→ WORK INSTRUCTION: Give back exactly the stretch of data below from the line holding "Given: Click the Microsoft" through the line holding "185x154 pixels.", both ends included, and leave the remaining lines out.

Collected data

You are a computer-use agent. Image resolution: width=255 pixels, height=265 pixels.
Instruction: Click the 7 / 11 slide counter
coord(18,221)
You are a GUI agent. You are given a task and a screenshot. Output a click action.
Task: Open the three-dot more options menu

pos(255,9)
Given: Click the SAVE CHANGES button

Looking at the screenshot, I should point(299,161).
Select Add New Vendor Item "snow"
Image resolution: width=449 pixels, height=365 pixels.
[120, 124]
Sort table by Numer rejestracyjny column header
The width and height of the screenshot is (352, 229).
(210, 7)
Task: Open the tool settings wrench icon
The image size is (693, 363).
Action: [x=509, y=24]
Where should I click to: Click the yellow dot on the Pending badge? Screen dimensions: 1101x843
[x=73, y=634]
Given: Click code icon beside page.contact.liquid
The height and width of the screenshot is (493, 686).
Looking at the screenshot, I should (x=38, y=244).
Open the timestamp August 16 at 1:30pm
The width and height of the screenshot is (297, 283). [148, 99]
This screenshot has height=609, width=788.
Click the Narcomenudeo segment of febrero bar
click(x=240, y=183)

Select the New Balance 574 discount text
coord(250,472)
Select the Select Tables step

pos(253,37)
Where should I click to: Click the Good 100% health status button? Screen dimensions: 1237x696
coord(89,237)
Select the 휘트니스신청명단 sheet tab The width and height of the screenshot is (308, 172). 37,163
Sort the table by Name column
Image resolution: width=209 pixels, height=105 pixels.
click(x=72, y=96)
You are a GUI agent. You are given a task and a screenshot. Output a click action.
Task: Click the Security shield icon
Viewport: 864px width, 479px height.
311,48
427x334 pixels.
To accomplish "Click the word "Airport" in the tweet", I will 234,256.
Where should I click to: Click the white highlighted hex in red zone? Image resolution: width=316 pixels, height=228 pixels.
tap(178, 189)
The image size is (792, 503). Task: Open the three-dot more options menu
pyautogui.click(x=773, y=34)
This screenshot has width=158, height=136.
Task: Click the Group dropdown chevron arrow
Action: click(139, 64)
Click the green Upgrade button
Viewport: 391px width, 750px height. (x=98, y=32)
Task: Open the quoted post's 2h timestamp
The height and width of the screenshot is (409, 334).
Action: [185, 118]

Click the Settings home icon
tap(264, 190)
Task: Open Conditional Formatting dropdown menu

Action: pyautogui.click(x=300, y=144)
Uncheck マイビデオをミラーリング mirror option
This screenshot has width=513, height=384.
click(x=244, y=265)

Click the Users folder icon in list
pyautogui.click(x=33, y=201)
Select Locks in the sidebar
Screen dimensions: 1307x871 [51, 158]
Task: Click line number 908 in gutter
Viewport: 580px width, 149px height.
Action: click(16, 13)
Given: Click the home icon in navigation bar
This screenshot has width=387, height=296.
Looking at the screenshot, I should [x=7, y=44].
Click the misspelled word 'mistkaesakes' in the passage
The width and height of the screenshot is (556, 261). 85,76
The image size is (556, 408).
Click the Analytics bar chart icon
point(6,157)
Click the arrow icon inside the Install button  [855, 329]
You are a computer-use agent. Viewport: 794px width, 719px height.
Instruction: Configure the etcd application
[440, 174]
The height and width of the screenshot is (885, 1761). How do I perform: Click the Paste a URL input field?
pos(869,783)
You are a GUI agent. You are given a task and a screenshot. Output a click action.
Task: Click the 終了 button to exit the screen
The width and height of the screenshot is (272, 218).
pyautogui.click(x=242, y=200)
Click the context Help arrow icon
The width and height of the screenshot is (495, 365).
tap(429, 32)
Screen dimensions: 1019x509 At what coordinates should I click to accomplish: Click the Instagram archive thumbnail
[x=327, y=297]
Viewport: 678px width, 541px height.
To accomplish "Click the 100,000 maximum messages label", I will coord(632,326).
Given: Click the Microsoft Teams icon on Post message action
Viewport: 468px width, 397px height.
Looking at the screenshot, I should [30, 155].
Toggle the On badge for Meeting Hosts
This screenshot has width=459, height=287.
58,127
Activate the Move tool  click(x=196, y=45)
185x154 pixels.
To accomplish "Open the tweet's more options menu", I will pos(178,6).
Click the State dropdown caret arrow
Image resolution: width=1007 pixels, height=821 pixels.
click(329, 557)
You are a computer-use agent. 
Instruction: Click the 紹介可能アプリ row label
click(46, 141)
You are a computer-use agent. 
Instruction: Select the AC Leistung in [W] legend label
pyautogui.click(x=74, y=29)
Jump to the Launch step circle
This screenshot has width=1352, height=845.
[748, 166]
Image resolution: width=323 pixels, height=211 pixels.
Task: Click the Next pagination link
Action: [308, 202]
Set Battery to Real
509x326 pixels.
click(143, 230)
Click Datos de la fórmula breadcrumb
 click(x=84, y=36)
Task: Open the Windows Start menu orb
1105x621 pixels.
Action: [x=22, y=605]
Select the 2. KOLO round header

→ RESPONSE BOX:
Given: Click the Microsoft Teams icon on Post message action
Viewport: 468px width, 397px height.
Looking at the screenshot, I should [30, 155].
Toggle the On badge for Meeting Hosts
This screenshot has width=459, height=287.
58,127
Activate the Move tool  click(x=196, y=45)
185x154 pixels.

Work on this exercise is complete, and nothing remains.